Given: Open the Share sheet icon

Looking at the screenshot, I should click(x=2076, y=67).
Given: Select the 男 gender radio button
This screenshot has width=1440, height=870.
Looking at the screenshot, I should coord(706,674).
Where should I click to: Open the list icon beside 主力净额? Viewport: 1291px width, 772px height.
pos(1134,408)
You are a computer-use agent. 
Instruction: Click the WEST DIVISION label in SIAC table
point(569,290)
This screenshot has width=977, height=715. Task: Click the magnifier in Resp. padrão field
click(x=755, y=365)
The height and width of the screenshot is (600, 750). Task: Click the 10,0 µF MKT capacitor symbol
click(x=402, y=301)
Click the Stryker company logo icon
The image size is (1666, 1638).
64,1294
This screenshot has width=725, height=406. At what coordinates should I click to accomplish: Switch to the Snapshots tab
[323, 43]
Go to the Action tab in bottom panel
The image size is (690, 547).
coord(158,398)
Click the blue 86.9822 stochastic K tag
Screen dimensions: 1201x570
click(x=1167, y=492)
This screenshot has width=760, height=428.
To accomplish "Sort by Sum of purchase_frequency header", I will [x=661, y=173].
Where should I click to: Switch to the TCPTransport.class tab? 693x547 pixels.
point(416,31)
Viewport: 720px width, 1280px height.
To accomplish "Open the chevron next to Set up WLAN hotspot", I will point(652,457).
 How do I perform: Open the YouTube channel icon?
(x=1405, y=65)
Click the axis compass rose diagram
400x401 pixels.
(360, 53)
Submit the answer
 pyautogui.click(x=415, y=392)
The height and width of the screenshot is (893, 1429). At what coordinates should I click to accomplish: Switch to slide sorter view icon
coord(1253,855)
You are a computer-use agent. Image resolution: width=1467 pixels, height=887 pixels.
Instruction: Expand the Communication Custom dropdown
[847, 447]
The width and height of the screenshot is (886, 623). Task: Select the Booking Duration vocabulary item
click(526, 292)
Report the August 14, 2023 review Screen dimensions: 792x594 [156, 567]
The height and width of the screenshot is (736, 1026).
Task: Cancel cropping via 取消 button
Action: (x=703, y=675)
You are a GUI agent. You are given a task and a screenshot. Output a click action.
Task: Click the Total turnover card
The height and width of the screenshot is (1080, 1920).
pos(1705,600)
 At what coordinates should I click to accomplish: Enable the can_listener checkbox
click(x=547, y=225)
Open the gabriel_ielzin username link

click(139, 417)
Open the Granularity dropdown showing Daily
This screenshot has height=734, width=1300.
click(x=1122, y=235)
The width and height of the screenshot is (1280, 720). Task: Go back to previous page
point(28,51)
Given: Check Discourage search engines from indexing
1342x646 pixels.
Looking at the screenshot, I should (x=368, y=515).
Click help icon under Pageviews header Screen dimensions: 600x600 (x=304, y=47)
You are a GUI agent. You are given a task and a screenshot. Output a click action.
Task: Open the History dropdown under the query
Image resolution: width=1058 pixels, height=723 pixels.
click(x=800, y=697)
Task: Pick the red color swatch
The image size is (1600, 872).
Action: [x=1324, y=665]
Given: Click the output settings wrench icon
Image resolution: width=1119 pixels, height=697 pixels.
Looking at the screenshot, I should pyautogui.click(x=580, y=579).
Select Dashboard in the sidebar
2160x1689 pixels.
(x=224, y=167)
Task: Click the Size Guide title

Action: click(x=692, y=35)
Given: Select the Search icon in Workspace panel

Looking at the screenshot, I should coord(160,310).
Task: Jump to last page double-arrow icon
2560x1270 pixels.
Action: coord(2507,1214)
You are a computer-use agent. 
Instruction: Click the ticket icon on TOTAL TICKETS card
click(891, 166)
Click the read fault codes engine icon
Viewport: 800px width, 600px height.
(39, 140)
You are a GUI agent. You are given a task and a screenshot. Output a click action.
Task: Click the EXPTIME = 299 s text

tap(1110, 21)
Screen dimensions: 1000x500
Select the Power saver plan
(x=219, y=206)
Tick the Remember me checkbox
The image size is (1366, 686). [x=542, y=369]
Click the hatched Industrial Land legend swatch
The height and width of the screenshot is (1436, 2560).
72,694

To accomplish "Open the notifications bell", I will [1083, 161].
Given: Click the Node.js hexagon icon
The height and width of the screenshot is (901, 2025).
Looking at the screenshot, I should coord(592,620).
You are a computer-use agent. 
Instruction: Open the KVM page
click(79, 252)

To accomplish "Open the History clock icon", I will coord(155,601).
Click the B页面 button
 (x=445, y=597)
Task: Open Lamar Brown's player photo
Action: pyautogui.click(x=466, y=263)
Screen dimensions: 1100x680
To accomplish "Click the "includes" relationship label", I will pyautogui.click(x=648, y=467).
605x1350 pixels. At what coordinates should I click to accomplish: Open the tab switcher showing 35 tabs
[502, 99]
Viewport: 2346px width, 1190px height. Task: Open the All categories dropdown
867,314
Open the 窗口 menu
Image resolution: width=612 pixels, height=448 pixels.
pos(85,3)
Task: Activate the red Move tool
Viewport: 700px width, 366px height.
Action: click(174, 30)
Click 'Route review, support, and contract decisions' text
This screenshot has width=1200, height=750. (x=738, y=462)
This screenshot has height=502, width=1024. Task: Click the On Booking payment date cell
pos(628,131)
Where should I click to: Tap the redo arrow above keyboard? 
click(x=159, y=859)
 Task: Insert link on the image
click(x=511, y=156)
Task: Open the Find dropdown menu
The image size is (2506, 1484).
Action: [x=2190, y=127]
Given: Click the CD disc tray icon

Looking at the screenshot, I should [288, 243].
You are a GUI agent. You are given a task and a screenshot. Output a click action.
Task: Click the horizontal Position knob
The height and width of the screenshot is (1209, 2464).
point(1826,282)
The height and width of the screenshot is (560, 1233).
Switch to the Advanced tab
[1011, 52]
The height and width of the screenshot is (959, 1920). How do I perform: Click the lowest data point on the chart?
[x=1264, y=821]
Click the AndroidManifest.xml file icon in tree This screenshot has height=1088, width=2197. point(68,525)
______________________________
▸ **SHORT EXERCISE**
Express as a JSON list of strings the rows that open with the line containing "Task: Activate the red Move tool" and continue through the end of the rows, one string per line, omitting blank lines.

▸ **EXERCISE SOLUTION**
[
  "Task: Activate the red Move tool",
  "Viewport: 700px width, 366px height.",
  "Action: click(174, 30)",
  "Click 'Route review, support, and contract decisions' text",
  "This screenshot has width=1200, height=750. (x=738, y=462)",
  "This screenshot has height=502, width=1024. Task: Click the On Booking payment date cell",
  "pos(628,131)",
  "Where should I click to: Tap the redo arrow above keyboard? ",
  "click(x=159, y=859)",
  " Task: Insert link on the image",
  "click(x=511, y=156)",
  "Task: Open the Find dropdown menu",
  "The image size is (2506, 1484).",
  "Action: [x=2190, y=127]",
  "Given: Click the CD disc tray icon",
  "Looking at the screenshot, I should [288, 243].",
  "You are a GUI agent. You are given a task and a screenshot. Output a click action.",
  "Task: Click the horizontal Position knob",
  "The height and width of the screenshot is (1209, 2464).",
  "point(1826,282)",
  "The height and width of the screenshot is (560, 1233).",
  "Switch to the Advanced tab",
  "[1011, 52]",
  "The height and width of the screenshot is (959, 1920). How do I perform: Click the lowest data point on the chart?",
  "[x=1264, y=821]",
  "Click the AndroidManifest.xml file icon in tree This screenshot has height=1088, width=2197. point(68,525)"
]